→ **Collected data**

* * * *

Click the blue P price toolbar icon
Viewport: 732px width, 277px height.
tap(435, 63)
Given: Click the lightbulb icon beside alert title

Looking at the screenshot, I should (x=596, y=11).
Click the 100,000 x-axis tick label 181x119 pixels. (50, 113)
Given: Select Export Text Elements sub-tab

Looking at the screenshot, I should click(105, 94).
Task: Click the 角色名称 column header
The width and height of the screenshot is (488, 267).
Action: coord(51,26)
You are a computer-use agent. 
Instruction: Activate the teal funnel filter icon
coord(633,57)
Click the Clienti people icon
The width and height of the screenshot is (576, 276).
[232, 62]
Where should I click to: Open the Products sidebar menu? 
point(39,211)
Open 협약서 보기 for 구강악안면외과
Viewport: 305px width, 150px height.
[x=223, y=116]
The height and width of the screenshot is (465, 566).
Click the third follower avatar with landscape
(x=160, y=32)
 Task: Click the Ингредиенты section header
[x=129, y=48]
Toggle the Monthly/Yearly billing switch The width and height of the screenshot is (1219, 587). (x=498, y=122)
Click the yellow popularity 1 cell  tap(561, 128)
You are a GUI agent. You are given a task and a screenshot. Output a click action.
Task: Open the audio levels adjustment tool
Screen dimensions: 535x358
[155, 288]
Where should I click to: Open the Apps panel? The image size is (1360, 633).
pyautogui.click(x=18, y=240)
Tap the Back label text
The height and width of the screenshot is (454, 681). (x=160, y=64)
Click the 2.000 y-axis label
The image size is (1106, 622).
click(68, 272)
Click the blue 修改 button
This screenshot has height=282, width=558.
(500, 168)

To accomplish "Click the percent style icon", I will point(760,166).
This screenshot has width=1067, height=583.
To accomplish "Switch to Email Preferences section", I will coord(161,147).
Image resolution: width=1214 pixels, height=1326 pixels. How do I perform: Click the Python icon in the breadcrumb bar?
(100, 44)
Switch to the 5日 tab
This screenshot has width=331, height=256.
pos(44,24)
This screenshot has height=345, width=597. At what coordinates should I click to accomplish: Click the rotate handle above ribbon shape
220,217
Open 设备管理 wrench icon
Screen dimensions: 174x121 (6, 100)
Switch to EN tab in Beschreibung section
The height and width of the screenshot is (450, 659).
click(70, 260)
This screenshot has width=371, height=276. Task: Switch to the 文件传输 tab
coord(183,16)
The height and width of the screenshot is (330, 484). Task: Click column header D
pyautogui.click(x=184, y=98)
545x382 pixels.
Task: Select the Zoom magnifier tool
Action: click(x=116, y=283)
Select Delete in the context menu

* * * *

Copy, exactly and with nothing added, the lines from the one containing "Screen dimensions: 535x358" through the end of the records.

→ **SOLUTION**
Screen dimensions: 535x358
[155, 288]
Where should I click to: Open the Apps panel? The image size is (1360, 633).
pyautogui.click(x=18, y=240)
Tap the Back label text
The height and width of the screenshot is (454, 681). (x=160, y=64)
Click the 2.000 y-axis label
The image size is (1106, 622).
click(68, 272)
Click the blue 修改 button
This screenshot has height=282, width=558.
(500, 168)

To accomplish "Click the percent style icon", I will point(760,166).
This screenshot has width=1067, height=583.
To accomplish "Switch to Email Preferences section", I will coord(161,147).
Image resolution: width=1214 pixels, height=1326 pixels. How do I perform: Click the Python icon in the breadcrumb bar?
(100, 44)
Switch to the 5日 tab
This screenshot has width=331, height=256.
pos(44,24)
This screenshot has height=345, width=597. At what coordinates should I click to accomplish: Click the rotate handle above ribbon shape
220,217
Open 设备管理 wrench icon
Screen dimensions: 174x121 (6, 100)
Switch to EN tab in Beschreibung section
The height and width of the screenshot is (450, 659).
click(70, 260)
This screenshot has width=371, height=276. Task: Switch to the 文件传输 tab
coord(183,16)
The height and width of the screenshot is (330, 484). Task: Click column header D
pyautogui.click(x=184, y=98)
545x382 pixels.
Task: Select the Zoom magnifier tool
Action: click(x=116, y=283)
Select Delete in the context menu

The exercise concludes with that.